Gil Stevens: You will open FILTREX™ with a keynote exploring the ‘Future of Mobility’. What do you see as the most exciting opportunities in the field? And the biggest challenges?
Bodo Schwieger: The exciting opportunity is in the combination of technologies, such as smartphone and electric mobility, which gives us access to shared devices of all kinds. The major challenge is to minimize emissions down to zero in a very short timeframe.
GS: What technical innovation or concept in this area excites you the most?
BS: Autonomous mobility excites me most, as this will change the mobility experience forever. However, it is a danger and solution at the same time, and it is in our hands to develop this concept into a solutions that helps us to preserve the planet instead of increasing traffic and pollution to even higher levels.

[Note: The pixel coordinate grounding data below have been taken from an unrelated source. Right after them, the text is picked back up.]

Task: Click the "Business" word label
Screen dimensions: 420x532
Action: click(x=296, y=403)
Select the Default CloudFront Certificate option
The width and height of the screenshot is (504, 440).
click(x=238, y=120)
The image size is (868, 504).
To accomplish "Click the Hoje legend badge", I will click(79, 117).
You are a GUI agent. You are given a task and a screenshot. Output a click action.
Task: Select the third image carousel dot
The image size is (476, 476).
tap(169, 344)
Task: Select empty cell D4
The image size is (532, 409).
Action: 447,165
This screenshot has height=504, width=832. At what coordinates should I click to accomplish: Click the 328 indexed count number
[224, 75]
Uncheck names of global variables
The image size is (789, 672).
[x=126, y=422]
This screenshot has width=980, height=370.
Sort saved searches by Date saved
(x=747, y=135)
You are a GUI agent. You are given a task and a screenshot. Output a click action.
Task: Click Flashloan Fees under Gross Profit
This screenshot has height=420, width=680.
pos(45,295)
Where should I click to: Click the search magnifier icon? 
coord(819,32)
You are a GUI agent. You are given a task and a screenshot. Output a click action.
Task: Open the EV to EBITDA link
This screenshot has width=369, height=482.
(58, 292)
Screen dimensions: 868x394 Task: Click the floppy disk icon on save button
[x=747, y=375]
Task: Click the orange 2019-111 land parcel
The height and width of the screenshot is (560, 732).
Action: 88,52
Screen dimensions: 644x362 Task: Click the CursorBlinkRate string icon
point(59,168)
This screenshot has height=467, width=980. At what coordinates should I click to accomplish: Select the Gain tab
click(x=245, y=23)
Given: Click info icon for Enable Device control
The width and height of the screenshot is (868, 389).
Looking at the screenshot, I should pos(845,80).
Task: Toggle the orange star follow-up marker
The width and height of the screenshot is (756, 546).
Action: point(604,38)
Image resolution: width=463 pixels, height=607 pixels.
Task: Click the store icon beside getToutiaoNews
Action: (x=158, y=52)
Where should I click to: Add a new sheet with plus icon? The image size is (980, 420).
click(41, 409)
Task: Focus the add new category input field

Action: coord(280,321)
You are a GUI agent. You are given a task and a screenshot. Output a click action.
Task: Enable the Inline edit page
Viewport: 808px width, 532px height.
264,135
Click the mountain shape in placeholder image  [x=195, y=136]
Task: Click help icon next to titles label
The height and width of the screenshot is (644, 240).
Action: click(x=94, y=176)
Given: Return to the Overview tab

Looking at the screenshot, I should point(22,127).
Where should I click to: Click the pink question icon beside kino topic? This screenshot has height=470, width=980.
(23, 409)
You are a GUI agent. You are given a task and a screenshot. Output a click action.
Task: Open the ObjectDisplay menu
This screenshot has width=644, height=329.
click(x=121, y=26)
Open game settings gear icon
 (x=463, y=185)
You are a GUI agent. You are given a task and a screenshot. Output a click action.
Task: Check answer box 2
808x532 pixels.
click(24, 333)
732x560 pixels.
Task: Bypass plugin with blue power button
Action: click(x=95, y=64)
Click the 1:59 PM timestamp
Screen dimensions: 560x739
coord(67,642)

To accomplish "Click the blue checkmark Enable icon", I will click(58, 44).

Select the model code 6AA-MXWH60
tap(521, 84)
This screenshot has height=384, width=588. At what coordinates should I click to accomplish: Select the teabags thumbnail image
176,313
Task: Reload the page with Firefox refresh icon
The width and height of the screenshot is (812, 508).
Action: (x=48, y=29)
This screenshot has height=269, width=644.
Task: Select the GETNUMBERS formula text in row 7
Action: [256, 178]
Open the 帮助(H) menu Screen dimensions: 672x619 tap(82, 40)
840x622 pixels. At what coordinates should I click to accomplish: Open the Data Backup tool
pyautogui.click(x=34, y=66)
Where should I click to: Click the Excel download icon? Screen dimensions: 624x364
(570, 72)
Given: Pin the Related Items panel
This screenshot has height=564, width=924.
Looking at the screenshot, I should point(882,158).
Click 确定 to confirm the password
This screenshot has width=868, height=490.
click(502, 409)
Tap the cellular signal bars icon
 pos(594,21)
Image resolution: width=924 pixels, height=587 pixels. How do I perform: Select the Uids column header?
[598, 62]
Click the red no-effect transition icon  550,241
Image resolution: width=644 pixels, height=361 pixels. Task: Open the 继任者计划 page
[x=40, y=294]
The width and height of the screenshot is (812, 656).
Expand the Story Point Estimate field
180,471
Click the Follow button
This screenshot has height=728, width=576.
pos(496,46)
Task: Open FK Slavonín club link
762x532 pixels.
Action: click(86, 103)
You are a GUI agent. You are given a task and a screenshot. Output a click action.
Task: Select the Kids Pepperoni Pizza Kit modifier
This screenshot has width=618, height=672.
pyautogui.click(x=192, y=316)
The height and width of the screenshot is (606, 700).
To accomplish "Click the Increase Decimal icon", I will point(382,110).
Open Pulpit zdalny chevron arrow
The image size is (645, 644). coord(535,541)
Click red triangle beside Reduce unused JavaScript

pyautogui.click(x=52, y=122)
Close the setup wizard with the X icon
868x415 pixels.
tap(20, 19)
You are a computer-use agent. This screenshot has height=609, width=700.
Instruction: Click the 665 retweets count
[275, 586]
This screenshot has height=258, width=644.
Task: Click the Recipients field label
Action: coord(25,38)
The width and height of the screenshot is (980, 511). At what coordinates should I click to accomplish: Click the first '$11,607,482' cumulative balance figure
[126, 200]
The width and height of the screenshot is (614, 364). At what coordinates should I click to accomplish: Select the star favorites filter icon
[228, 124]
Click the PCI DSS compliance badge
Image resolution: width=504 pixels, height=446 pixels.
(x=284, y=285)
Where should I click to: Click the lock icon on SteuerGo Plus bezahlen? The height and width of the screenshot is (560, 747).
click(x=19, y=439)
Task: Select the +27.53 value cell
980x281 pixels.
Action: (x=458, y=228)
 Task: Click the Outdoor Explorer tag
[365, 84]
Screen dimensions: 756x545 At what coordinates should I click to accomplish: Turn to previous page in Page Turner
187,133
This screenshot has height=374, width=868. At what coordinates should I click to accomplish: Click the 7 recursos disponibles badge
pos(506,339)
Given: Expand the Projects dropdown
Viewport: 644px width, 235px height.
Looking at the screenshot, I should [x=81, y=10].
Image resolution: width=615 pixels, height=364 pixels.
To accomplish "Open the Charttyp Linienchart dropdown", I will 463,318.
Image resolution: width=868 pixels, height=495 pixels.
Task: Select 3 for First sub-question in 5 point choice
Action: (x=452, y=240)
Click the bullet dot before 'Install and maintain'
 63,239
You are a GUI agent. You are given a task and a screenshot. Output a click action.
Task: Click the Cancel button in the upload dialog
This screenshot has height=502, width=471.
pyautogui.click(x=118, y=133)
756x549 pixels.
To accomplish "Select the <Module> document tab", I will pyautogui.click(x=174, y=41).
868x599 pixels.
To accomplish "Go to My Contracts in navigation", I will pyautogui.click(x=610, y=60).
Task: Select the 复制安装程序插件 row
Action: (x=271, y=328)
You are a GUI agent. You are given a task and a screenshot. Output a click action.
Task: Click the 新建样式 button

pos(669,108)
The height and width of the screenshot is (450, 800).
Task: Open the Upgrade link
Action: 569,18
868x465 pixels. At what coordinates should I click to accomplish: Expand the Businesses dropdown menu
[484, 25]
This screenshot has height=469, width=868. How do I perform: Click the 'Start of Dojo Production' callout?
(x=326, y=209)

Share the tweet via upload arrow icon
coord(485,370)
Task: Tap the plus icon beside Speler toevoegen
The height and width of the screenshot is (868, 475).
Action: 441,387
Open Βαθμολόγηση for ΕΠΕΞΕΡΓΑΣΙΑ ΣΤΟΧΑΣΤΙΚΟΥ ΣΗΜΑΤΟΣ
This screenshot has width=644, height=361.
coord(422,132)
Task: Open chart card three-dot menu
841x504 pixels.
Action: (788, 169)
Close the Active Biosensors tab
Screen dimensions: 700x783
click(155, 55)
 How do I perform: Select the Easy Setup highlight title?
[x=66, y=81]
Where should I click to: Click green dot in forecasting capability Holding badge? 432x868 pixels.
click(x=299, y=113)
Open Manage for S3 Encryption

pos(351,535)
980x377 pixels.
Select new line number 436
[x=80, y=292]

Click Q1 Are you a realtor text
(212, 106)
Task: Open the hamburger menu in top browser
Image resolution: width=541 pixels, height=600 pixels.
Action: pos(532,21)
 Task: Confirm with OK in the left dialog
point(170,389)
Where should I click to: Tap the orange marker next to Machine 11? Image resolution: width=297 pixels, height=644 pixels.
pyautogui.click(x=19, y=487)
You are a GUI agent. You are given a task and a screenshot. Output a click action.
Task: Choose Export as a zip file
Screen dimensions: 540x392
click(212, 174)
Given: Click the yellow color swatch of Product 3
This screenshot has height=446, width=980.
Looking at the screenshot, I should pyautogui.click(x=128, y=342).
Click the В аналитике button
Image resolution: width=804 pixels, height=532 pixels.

G.S.: We have often seen tech outpace regulatory (Uber, electric bike and scooter schemes) with mixed results. Are innovators and tech companies doing enough to evaluate impact prior to launch? Or is the model to ‘launch, test and adapt’?
BS: I would say, it is the usual case, technology goes first and regulation comes after, since regulation can only assume linear technical developments. Major or even disruptive developments change rules and landscapes and can only be handled by regulation after their "arrival". Innovators are driven by windows of opportunities and investors, less by regulations. Most companies have international focus and launch in markets where regulation fits their technology. Then they try to grow into other markets while lobbying their interests in order to change legislation to their favor.
GS: Electric solutions are often presented as the greener option. But what are the metrics? Bike and scooter schemes don’t seem that ecological when you consider the impact of production and the number of ‘abandoned’ batteries.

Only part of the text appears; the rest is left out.